What you should do: In the listing below, copy the lines starting at the one containing "91.167,38 price tag?" and ending at the one containing "coord(879,232)", with "price tag" swapped for "marker" and nothing else changed. Give only those lines.

-------- Data provided --------

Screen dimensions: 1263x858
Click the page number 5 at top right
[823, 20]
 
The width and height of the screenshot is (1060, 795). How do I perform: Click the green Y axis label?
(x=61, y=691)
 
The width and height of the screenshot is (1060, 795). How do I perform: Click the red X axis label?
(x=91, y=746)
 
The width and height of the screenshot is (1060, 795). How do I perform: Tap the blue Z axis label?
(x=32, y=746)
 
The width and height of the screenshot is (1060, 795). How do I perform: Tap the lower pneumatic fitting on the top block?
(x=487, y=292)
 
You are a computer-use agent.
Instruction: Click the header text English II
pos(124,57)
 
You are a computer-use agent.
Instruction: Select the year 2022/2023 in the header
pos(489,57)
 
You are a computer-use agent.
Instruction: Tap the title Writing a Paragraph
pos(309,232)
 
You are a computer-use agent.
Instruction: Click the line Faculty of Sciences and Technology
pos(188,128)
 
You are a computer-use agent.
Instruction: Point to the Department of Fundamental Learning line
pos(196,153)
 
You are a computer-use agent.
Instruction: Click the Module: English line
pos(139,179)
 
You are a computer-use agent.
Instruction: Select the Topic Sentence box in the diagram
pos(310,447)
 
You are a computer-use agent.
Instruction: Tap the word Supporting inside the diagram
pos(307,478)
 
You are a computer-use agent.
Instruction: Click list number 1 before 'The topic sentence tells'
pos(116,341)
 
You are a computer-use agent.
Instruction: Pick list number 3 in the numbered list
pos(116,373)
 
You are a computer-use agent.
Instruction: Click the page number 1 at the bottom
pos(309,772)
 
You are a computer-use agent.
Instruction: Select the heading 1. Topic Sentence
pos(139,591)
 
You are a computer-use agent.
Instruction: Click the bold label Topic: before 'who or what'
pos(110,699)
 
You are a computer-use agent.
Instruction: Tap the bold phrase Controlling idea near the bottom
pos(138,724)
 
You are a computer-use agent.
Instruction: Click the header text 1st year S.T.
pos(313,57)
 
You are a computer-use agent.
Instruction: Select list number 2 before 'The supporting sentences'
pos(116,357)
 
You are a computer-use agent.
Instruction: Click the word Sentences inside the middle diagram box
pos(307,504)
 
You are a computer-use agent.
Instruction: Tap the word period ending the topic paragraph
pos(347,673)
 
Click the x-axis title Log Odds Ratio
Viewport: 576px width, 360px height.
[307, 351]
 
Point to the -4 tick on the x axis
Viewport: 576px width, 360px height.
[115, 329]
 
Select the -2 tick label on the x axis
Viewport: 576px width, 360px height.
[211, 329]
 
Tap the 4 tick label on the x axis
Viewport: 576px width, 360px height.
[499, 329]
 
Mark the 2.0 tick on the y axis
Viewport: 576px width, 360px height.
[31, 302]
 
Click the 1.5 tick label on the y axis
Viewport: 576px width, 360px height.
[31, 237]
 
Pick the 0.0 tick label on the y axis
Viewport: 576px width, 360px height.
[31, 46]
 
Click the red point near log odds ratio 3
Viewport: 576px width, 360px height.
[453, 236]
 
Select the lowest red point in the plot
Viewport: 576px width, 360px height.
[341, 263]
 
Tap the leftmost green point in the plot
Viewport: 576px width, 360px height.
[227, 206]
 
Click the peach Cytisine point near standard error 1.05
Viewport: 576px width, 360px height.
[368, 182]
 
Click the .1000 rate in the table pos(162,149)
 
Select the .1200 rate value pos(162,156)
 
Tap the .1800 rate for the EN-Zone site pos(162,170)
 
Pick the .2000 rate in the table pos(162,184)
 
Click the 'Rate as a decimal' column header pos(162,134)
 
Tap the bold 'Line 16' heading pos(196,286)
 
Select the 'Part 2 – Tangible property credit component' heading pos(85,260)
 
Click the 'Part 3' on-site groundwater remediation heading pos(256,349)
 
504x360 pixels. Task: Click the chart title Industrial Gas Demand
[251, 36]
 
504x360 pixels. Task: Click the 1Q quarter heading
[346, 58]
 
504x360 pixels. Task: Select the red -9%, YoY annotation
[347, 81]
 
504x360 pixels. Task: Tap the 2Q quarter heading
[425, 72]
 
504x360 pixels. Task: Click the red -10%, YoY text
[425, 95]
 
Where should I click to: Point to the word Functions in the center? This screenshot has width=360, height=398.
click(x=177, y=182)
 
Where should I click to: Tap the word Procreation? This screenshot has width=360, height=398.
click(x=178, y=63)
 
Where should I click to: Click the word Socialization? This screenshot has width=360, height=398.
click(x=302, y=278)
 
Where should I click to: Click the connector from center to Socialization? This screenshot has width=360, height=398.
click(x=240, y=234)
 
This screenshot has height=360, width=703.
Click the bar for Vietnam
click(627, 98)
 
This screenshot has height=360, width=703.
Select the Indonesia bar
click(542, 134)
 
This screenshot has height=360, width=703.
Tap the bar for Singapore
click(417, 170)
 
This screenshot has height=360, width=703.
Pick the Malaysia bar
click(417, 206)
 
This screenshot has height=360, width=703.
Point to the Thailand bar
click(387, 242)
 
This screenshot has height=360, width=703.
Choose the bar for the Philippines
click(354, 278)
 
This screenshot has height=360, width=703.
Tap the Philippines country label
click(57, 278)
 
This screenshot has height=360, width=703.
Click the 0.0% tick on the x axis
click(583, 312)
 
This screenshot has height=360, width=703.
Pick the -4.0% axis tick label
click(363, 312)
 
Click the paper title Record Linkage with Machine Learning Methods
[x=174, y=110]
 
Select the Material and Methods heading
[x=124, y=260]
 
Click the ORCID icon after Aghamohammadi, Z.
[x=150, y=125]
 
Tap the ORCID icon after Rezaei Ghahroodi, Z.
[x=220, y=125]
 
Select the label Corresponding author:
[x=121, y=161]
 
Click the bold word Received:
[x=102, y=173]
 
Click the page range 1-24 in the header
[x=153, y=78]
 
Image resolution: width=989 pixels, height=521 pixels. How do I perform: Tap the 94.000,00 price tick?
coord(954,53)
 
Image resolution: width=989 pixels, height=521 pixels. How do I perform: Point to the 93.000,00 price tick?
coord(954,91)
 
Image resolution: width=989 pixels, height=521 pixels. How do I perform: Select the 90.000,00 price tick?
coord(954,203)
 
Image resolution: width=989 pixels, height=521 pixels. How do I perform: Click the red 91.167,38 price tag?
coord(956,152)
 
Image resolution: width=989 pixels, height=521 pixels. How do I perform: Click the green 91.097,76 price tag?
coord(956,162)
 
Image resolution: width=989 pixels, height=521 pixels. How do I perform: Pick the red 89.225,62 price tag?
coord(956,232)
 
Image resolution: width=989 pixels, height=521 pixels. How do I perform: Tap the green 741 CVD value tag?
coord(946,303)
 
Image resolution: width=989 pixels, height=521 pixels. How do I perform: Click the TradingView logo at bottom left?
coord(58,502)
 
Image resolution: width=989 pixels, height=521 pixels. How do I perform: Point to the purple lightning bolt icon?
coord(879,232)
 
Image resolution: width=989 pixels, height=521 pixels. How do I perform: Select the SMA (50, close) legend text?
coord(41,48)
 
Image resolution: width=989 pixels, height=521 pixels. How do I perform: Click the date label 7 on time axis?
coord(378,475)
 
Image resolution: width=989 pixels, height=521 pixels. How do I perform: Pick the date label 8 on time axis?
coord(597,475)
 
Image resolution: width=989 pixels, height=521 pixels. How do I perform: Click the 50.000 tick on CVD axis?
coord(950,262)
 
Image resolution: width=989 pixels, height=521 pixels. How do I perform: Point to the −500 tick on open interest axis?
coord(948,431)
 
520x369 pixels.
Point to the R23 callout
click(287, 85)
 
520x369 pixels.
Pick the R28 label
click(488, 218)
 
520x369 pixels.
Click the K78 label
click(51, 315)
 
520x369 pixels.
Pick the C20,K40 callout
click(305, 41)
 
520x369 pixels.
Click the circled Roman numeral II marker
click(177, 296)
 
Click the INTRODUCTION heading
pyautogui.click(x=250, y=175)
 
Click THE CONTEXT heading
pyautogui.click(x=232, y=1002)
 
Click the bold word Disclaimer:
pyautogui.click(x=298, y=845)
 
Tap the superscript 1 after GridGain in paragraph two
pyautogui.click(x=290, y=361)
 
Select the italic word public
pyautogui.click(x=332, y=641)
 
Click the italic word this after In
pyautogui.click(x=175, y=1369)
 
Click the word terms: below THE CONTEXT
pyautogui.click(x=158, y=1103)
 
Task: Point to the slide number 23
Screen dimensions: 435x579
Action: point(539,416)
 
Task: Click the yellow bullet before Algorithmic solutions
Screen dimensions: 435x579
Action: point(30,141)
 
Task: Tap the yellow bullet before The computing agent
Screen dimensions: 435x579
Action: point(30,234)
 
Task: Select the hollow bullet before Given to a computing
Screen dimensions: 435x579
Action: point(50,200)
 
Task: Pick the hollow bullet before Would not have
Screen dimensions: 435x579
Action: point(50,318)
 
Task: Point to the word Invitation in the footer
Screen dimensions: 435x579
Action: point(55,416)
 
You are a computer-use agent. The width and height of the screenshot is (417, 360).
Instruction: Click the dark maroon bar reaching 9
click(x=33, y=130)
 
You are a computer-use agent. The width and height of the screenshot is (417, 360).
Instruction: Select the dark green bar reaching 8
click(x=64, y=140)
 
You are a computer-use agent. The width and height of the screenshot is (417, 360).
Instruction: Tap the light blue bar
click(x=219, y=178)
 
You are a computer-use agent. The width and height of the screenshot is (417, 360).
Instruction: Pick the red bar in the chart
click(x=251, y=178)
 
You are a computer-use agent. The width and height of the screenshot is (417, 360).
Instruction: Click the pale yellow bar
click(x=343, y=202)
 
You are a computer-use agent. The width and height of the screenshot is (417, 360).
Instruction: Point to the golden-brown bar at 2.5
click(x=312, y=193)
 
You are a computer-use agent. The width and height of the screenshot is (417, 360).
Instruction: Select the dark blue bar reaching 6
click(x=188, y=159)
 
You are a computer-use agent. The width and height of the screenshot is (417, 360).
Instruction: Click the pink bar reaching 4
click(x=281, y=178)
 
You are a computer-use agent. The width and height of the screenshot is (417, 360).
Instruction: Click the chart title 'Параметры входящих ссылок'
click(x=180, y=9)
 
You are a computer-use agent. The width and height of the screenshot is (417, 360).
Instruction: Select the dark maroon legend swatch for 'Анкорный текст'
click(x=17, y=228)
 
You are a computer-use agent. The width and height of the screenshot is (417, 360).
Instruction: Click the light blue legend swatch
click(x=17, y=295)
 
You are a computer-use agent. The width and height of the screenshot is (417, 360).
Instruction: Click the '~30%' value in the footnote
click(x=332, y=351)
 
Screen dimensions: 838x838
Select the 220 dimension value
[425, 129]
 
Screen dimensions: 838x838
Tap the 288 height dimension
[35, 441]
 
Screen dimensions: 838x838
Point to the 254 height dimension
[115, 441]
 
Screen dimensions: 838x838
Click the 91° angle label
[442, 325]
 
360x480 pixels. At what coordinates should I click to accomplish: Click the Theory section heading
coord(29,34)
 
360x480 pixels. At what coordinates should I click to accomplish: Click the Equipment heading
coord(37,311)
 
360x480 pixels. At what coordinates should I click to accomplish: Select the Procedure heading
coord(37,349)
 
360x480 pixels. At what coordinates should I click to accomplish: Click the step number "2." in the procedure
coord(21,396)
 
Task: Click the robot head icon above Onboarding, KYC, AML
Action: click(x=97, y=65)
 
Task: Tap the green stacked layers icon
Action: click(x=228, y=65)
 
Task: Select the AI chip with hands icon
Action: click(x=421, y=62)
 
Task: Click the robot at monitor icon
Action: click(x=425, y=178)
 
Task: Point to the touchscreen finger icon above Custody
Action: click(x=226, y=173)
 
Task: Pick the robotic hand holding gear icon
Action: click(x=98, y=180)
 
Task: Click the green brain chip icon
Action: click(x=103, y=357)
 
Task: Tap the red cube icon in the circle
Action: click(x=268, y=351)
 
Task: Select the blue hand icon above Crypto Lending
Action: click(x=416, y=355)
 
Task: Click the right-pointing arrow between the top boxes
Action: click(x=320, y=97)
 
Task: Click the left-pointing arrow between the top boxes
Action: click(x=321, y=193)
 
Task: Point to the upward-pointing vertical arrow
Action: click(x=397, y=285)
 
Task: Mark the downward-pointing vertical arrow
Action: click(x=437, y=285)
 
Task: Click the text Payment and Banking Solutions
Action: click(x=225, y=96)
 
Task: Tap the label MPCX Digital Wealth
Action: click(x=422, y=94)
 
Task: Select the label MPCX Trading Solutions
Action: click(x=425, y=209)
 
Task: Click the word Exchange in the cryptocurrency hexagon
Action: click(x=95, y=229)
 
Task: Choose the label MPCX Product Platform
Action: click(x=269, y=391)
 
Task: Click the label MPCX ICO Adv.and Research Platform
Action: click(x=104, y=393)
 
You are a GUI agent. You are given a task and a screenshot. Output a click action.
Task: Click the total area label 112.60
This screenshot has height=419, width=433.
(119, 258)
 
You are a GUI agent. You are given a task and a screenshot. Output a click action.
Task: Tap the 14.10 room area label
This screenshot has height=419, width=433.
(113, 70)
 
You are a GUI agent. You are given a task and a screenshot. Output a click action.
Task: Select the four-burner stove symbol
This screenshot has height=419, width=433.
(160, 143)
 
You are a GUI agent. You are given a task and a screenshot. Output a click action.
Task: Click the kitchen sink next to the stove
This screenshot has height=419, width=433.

--------

Answer below:
Image resolution: width=989 pixels, height=521 pixels. How do I perform: Click the red 91.167,38 marker?
coord(956,152)
 
Image resolution: width=989 pixels, height=521 pixels. How do I perform: Click the green 91.097,76 marker?
coord(956,162)
 
Image resolution: width=989 pixels, height=521 pixels. How do I perform: Pick the red 89.225,62 marker?
coord(956,232)
 
Image resolution: width=989 pixels, height=521 pixels. How do I perform: Tap the green 741 CVD value tag?
coord(946,303)
 
Image resolution: width=989 pixels, height=521 pixels. How do I perform: Click the TradingView logo at bottom left?
coord(58,502)
 
Image resolution: width=989 pixels, height=521 pixels. How do I perform: Point to the purple lightning bolt icon?
coord(879,232)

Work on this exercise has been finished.